How to make cold brew at home: step-by-step Toddy cold brew instructions
This is Toddy's original 1964 method – Method 2: Classic – using only the reusable felt filter. No paper filter bag needed. It produces a polished, virtually sediment-free concentrate, and it is the method I've used consistently with the best results.
Total active time: under 10 minutes. Steep time: 12–24 hours (I prefer the full 24).
Step 1: prep the Toddy
Insert the silicone stopper into the outside bottom of the brewing container – this holds everything in while it steeps. Dampen the disc-shaped felt filter with water and place it into the inside bottom of the container. The damp filter seats more securely and starts filtering right away.
Step 2: first layer – water and coffee
Pour 1 cup (250mL) of cold filtered water directly into the bottom of the brewing container.

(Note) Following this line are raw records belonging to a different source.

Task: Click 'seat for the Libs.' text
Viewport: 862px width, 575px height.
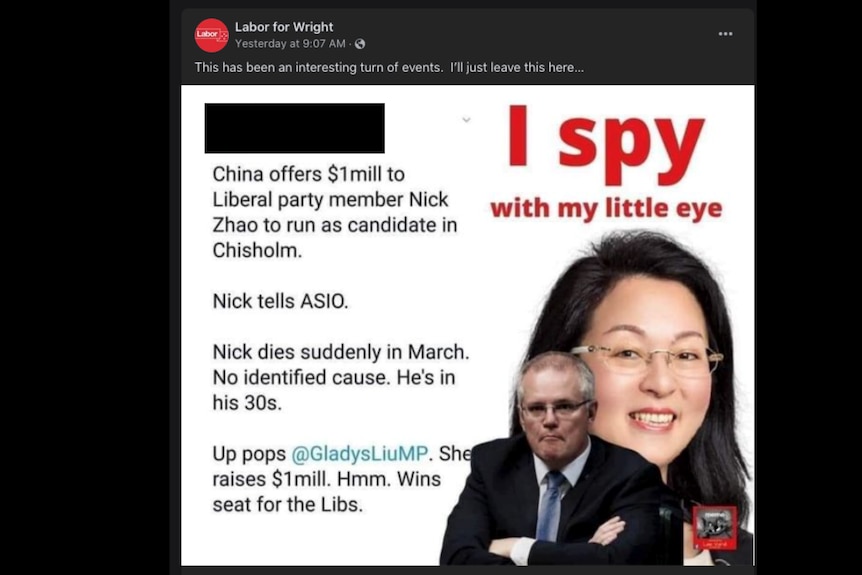Action: pyautogui.click(x=288, y=505)

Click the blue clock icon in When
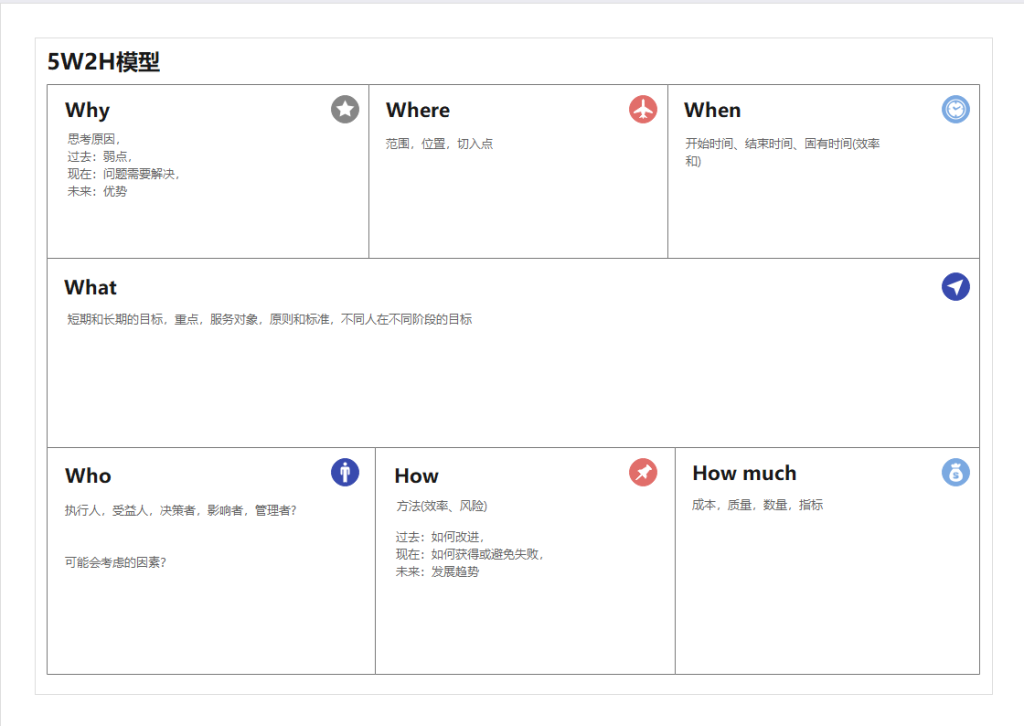pos(955,109)
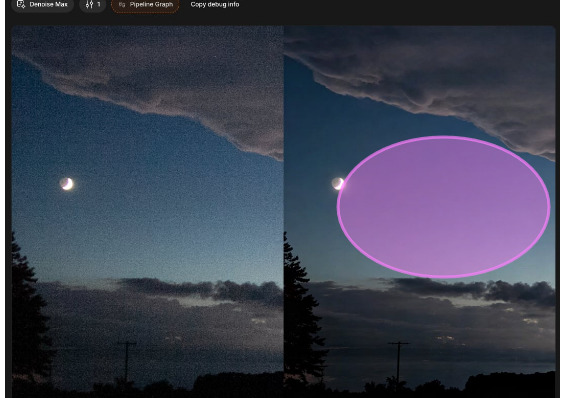Viewport: 569px width, 398px height.
Task: Click the crescent moon in the denoised image
Action: tap(337, 184)
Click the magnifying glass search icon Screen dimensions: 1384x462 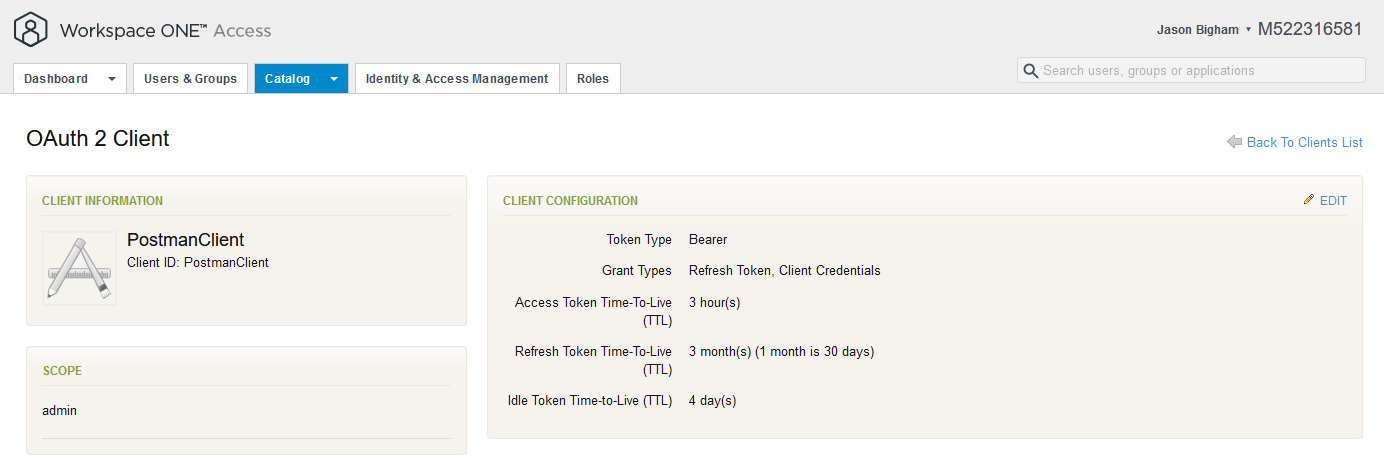(x=1031, y=71)
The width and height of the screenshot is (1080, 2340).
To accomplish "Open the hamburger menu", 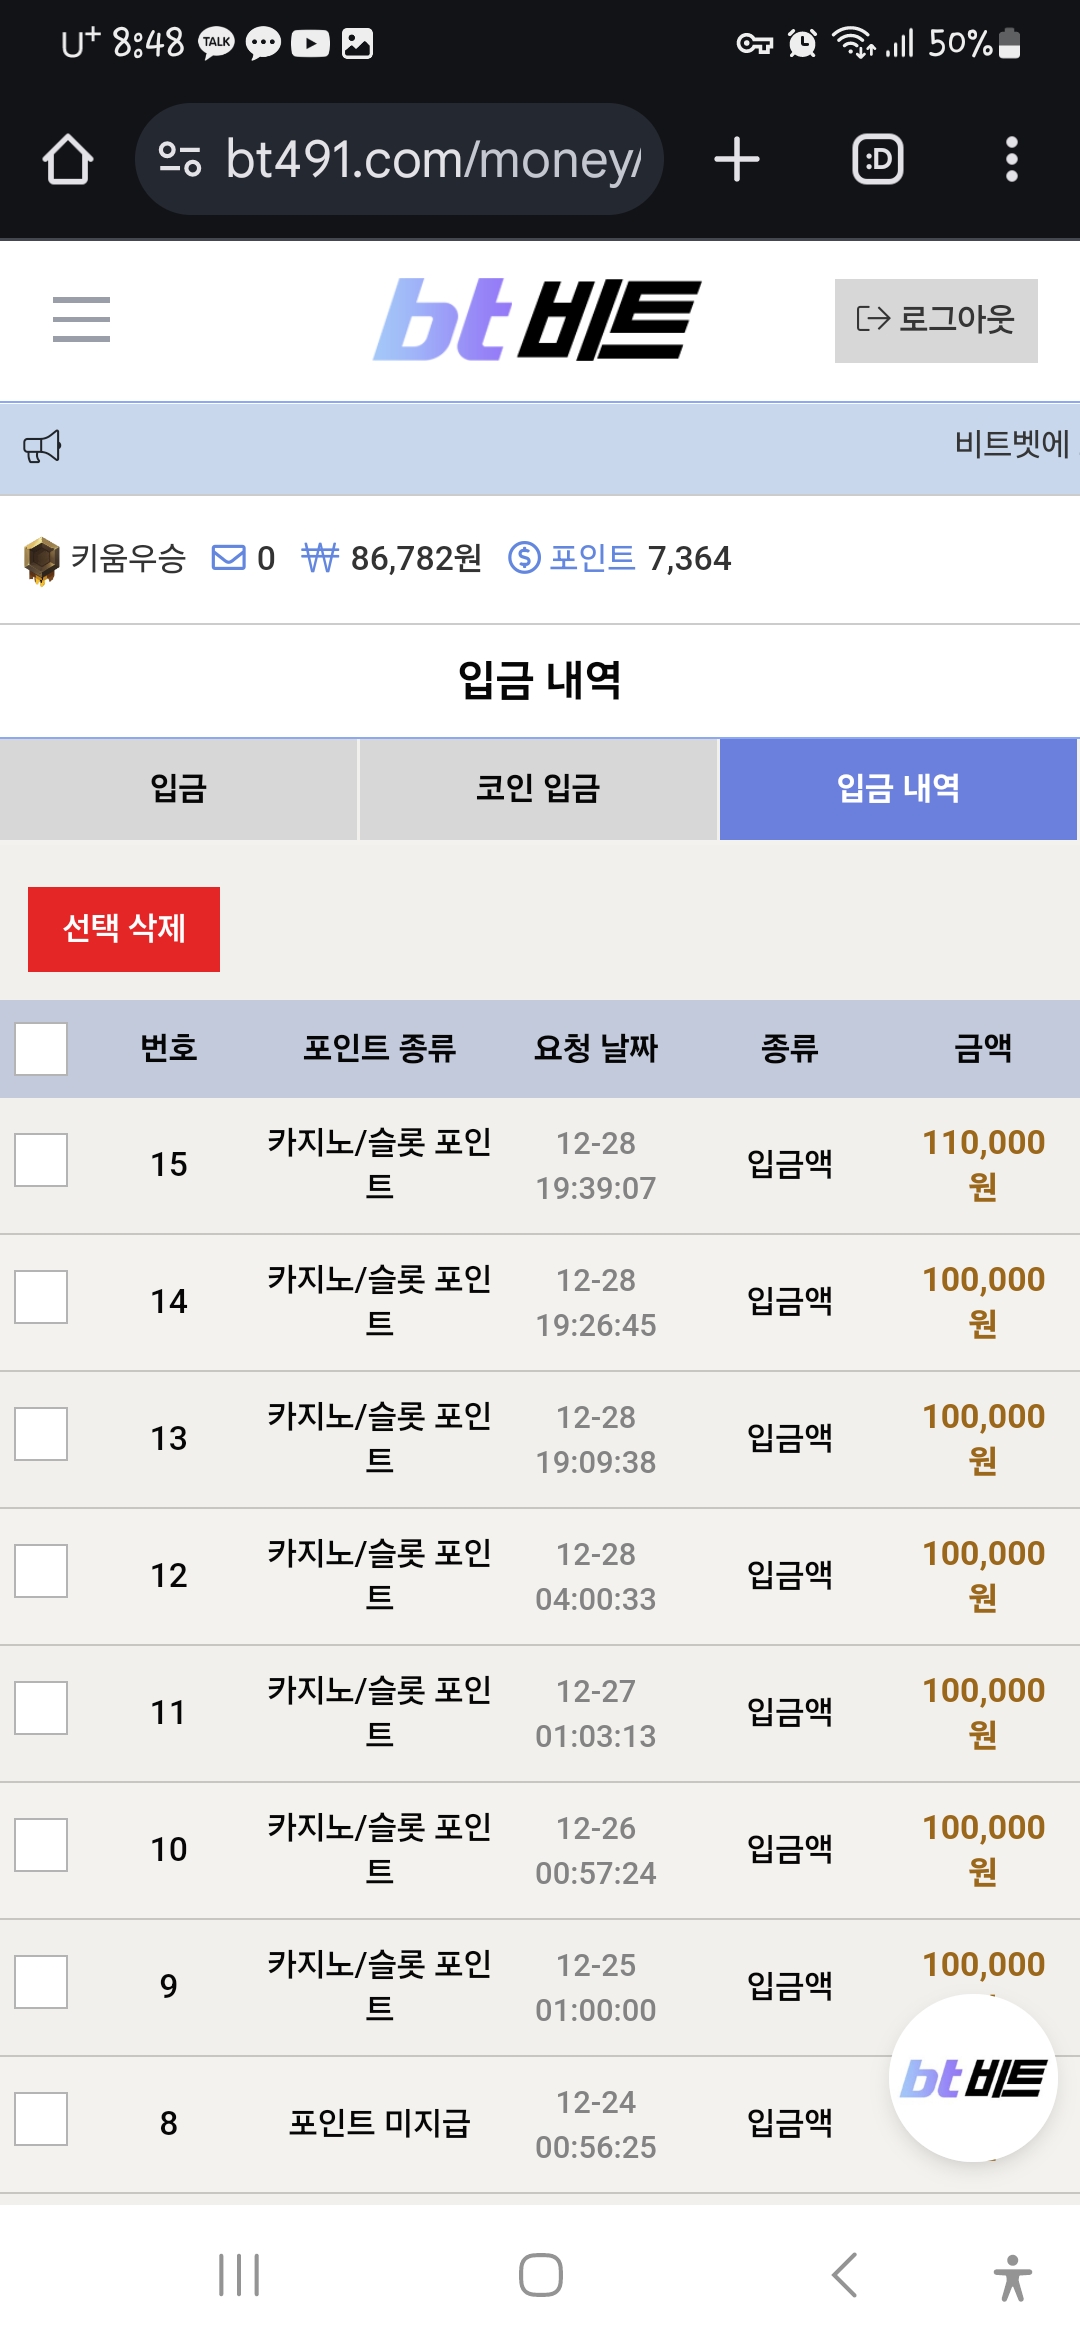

Add 6 oz (170g) of your coarse ground coffee.
Step 3: second pour
Slowly pour 3 cups (700mL) of water over the grounds in a gentle circular motion. This saturates the coffee evenly from the top, which matters for the quality of the extraction. Then wait 5 minutes. This gives the grounds time to absorb the water before the next layer goes in.
Step 4: second layer – remaining coffee and water
Add the remaining 6 oz (170g) of ground coffee. Then slowly pour in the final 4 cups (950mL) of water.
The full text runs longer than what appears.